Reliable Robotics debuted its advanced autoflight system on a Cessna 172 in 2019. This recent exhibition underscores the flexibility in their approach to autonomy by fully integrating the same system with the larger Cessna Caravan. The test flights serve to advance the company’s main objective of certifying its system for use on any aircraft.
Remote Piloting Infrastructure
Early test flights are conducted by a remote pilot seated in the new control center, while an onboard safety pilot concurrently monitors flight performance. Data and experience gathered during each flight informs future engineering decisions, supports operational design within the workspace, and helps test and improve onboard control systems. With regulatory oversight and experimental approval to fly remotely piloted aircraft, the company plans incremental certification with gradually increasing autonomy.
Signaling the importance of trained pilots in their automation solution as well as the security implications associated with remotely operated aircraft, leadership from the SpaceX Falcon 9 and Dragon 2 programs joined the team to develop the system’s human interface and cybersecurity framework. By leveraging existing training programs, pilots with established credentials and experience can transition into remote operation roles using knowledge and skills they already have.
Unlike today’s commercial autopilots, Reliable Robotics envisioned and built a system capable of remote operation from a control center staffed with professional pilots:
- Pilots-in-the-loop: Control center workstations enable remote command of aircraft during all phases of flight. Remote pilots maintain situation awareness and manage the flight plan similarly to an onboard pilot.

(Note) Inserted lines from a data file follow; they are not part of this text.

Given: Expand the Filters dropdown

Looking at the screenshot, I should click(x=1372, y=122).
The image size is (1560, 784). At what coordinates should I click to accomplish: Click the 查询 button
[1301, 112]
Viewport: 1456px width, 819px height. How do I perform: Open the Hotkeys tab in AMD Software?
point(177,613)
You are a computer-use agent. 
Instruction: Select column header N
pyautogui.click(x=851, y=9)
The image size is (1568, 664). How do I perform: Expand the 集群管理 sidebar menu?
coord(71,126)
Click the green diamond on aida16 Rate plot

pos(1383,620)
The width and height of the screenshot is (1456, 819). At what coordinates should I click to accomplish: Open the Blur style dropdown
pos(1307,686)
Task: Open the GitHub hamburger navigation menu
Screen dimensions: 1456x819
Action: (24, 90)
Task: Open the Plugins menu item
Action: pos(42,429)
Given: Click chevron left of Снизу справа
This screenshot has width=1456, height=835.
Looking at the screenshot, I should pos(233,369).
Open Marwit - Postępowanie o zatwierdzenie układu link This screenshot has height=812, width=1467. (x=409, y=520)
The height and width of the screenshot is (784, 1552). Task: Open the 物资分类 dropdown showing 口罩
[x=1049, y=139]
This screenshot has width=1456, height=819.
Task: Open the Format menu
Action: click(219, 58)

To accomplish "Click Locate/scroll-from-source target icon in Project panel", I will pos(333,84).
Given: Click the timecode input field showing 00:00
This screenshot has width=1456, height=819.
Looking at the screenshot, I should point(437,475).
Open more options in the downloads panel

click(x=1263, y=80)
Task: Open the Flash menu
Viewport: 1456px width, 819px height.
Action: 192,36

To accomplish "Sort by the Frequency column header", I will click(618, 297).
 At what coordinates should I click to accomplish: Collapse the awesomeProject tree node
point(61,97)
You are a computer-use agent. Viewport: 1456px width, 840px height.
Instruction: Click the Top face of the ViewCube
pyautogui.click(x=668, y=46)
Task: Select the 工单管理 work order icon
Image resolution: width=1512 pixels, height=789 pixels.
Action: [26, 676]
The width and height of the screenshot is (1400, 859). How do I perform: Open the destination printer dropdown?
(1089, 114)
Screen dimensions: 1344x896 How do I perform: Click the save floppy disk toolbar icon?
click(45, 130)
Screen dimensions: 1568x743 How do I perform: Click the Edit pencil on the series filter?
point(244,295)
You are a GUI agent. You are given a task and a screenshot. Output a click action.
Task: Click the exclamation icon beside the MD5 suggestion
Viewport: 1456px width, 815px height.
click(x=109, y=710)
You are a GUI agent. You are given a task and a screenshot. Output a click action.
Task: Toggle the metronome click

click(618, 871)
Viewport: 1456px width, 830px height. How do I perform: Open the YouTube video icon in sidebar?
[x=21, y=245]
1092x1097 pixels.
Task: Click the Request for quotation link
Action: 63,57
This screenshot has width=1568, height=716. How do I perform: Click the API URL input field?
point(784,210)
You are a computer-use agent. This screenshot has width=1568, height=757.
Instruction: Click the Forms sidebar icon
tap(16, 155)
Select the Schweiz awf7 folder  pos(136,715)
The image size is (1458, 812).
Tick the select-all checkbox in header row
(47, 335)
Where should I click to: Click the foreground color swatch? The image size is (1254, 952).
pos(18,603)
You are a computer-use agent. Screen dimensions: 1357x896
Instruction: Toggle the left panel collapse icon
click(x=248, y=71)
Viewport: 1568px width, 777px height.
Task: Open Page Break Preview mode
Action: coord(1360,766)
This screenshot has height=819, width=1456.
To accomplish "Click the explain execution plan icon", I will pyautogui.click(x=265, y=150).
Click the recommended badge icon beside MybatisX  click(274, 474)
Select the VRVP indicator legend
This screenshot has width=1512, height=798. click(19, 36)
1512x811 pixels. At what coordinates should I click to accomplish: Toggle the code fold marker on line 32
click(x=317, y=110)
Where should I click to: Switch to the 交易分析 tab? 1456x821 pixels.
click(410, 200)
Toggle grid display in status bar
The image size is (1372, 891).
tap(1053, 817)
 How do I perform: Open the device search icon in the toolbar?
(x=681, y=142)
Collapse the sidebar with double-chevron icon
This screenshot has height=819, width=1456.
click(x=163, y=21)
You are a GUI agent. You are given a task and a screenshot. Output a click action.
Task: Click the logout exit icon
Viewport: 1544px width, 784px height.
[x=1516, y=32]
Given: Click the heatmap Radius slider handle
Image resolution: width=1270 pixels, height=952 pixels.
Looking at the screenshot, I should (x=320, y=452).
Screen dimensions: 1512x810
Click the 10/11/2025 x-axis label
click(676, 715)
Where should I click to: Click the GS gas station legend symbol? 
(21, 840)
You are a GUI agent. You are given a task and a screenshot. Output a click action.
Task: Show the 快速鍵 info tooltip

- Upgraded aircraft: A proprietary sensing and computing platform handles fault management in conjunction with added mechanical redundancy designed for continuous safe operation. Detailed insight into each aircraft’s condition is made available to operators through a secure network.
- Seamless operation: The modified aircraft operates in a manner indistinguishable from others sharing the airspace, with no changes to existing infrastructure or procedures. Remote pilots verbally communicate with ground and air traffic controllers as well as other aircraft.
- Secure systems: Command and control, voice and data links implement end-to-end encryption with authenticity and integrity checking methods developed for safety and mission critical applications. This ensures all data relayed between the remote pilot and the aircraft can be cryptographically verified as original and unaltered.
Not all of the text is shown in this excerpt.